- GOAL OF THE EXERCISE
In the records below, find the line containing "Expand 'Розничная (базовая)'" and the line containing "Select the green orc Lv30 portrait". Give again exactly those lines and every line between them, omitting the pictures.

- RECORDS SHOWN

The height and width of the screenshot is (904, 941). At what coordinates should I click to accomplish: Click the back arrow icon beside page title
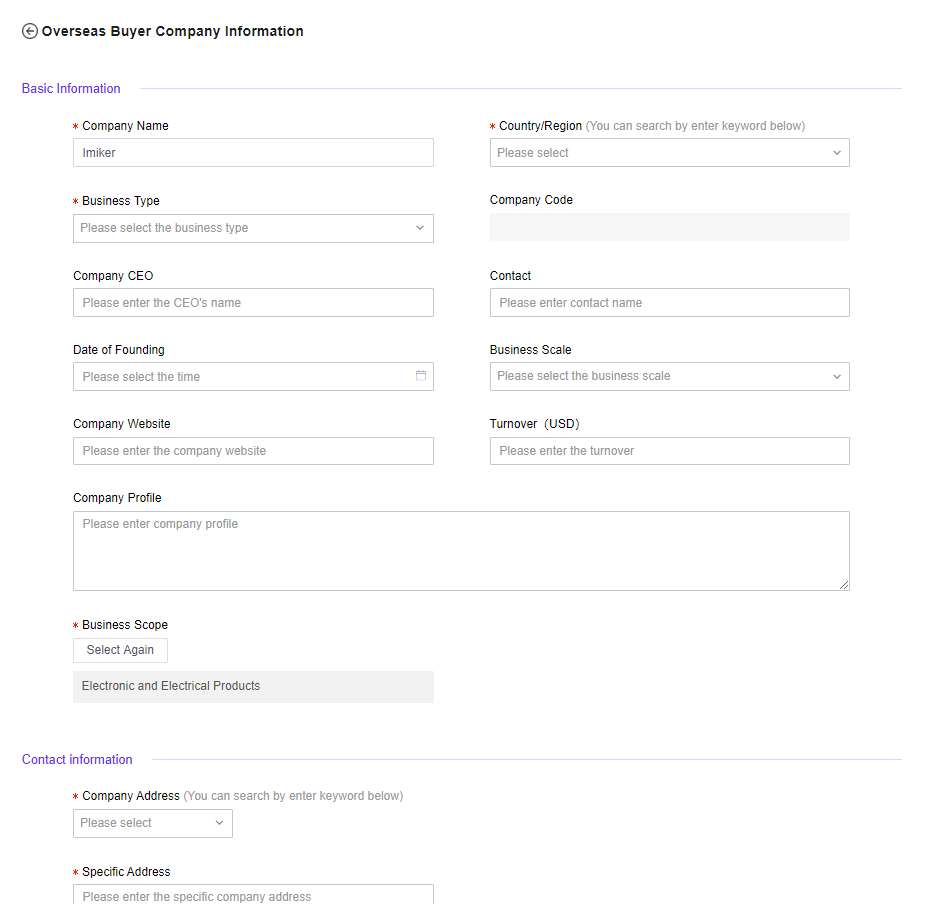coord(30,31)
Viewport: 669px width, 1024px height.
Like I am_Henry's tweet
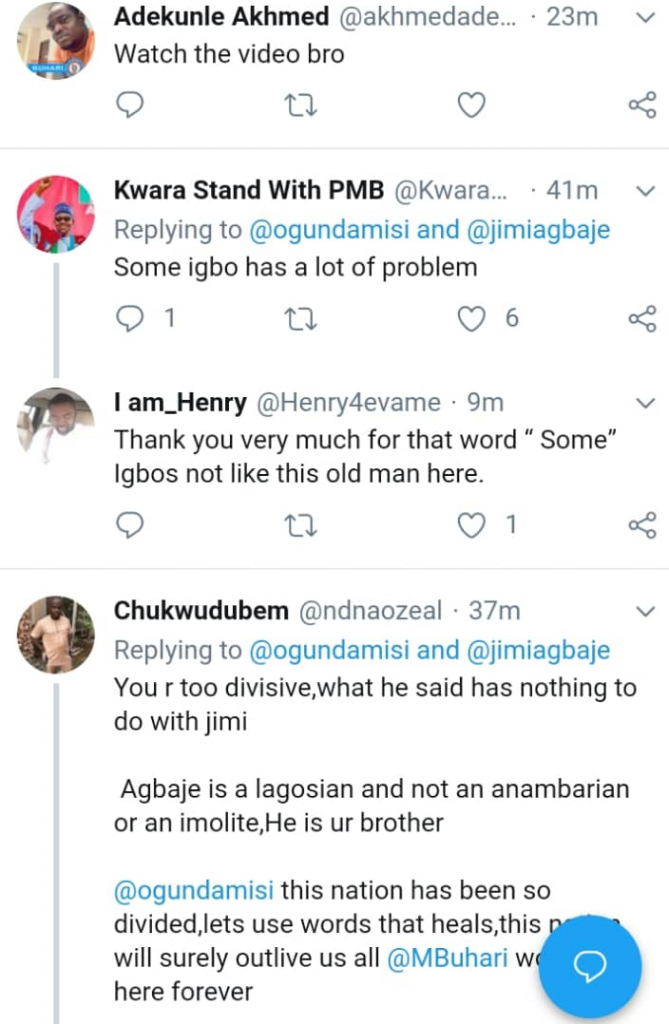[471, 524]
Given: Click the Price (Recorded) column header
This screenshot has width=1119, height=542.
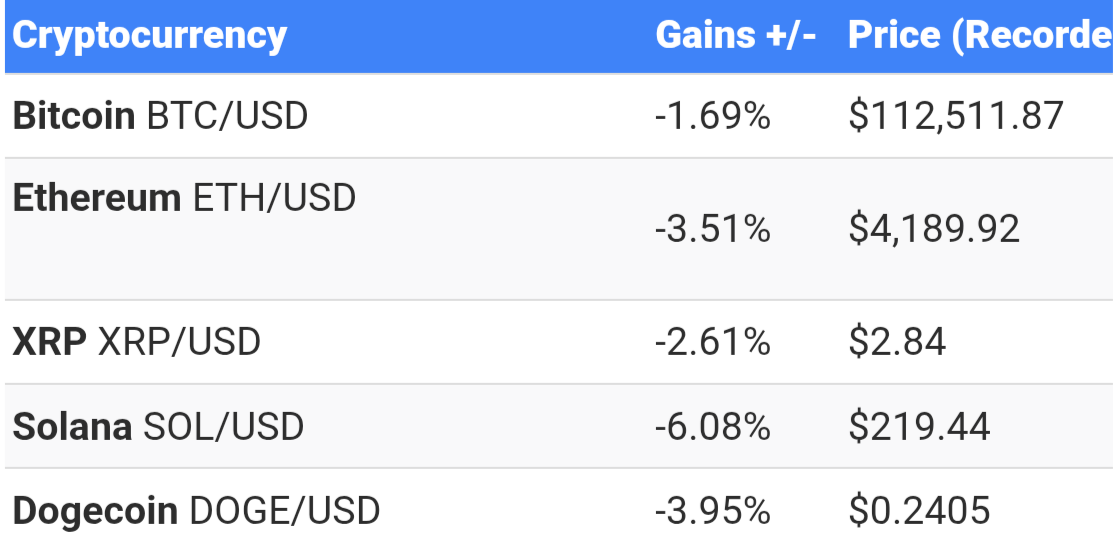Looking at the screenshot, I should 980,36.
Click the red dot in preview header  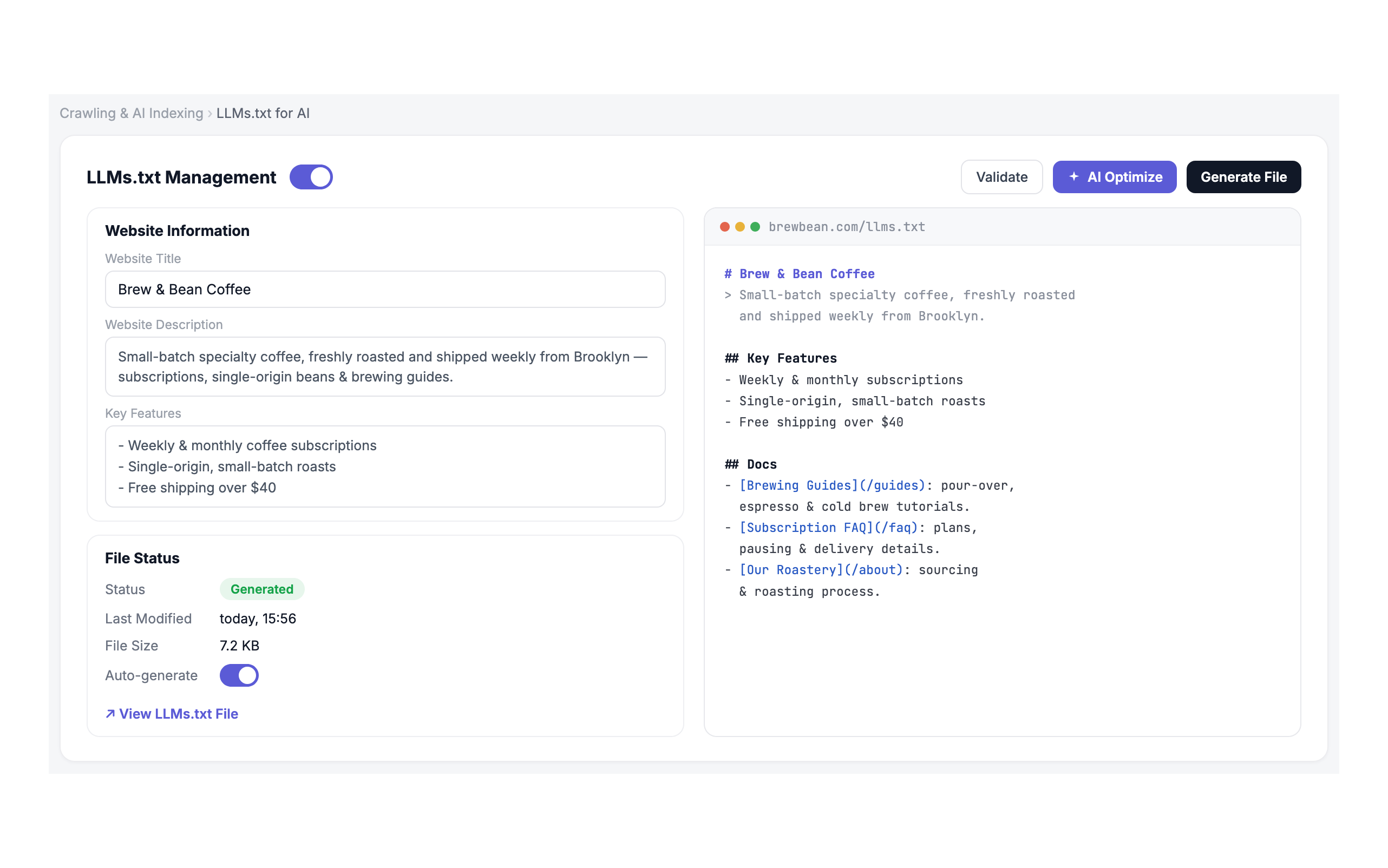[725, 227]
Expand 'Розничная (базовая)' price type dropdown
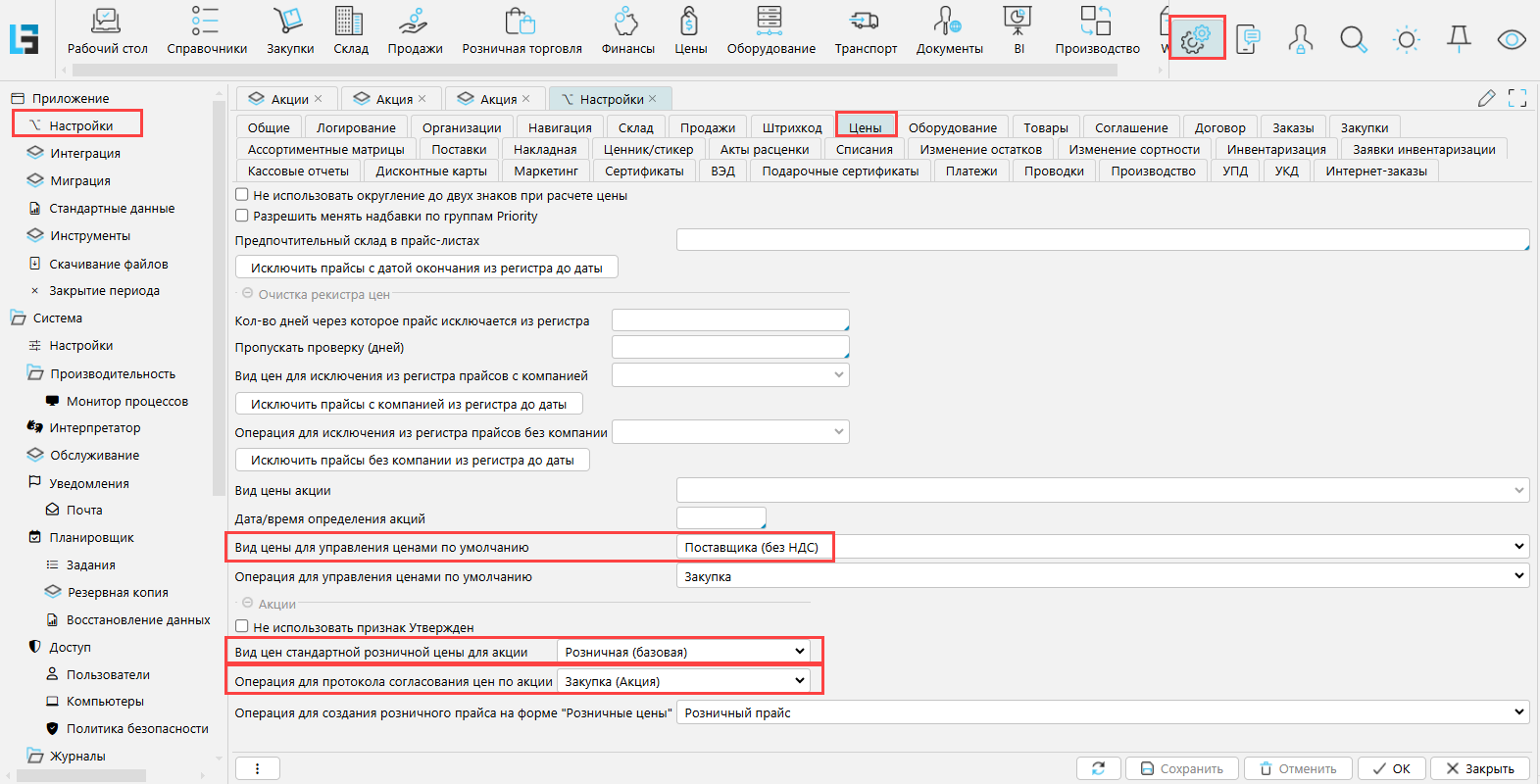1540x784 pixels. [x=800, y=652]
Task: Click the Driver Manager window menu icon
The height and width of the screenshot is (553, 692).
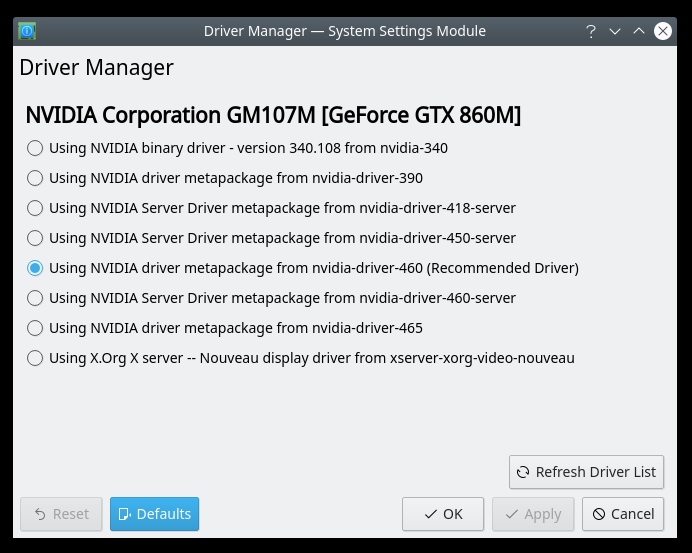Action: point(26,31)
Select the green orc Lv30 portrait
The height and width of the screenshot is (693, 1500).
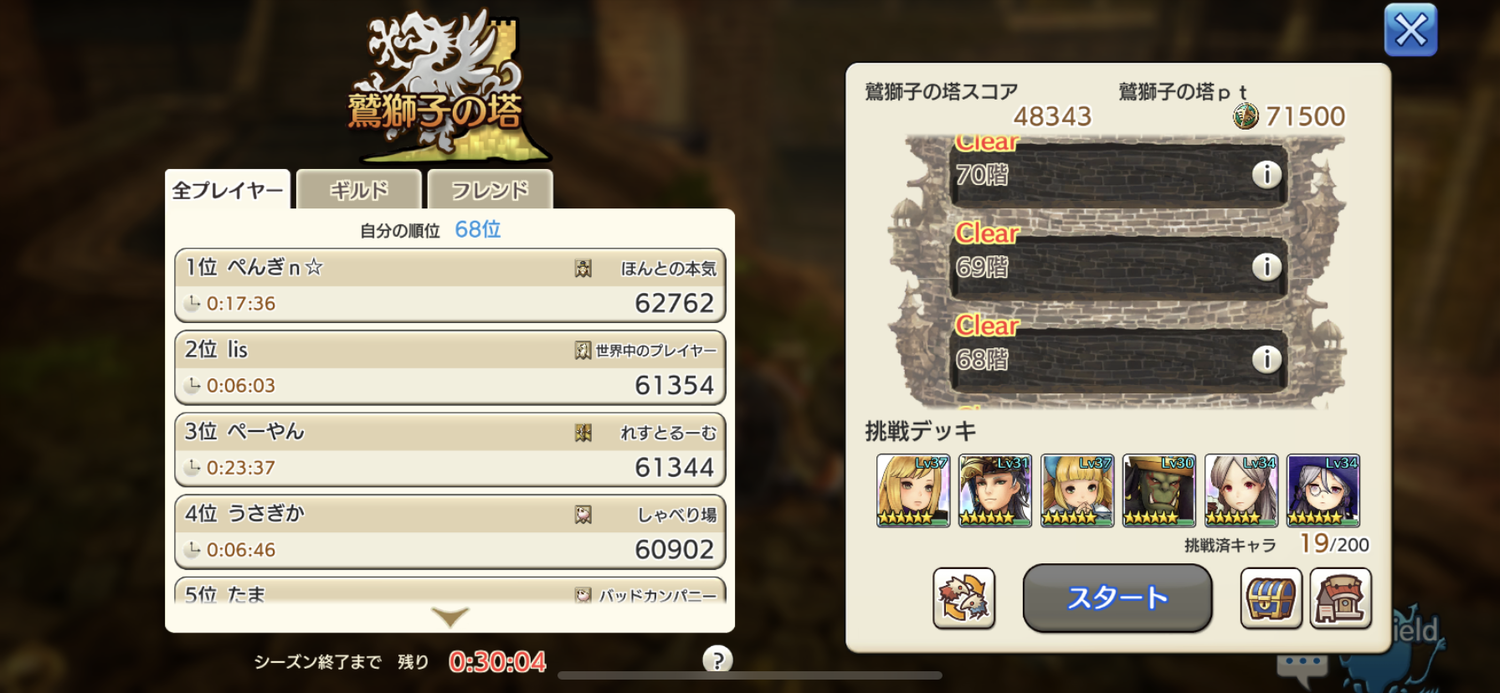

- THE COMPLETED TASK
Expand 'Розничная (базовая)' price type dropdown
1540x784 pixels. [x=800, y=652]
Task: Click the Driver Manager window menu icon
The height and width of the screenshot is (553, 692).
Action: point(26,31)
Select the green orc Lv30 portrait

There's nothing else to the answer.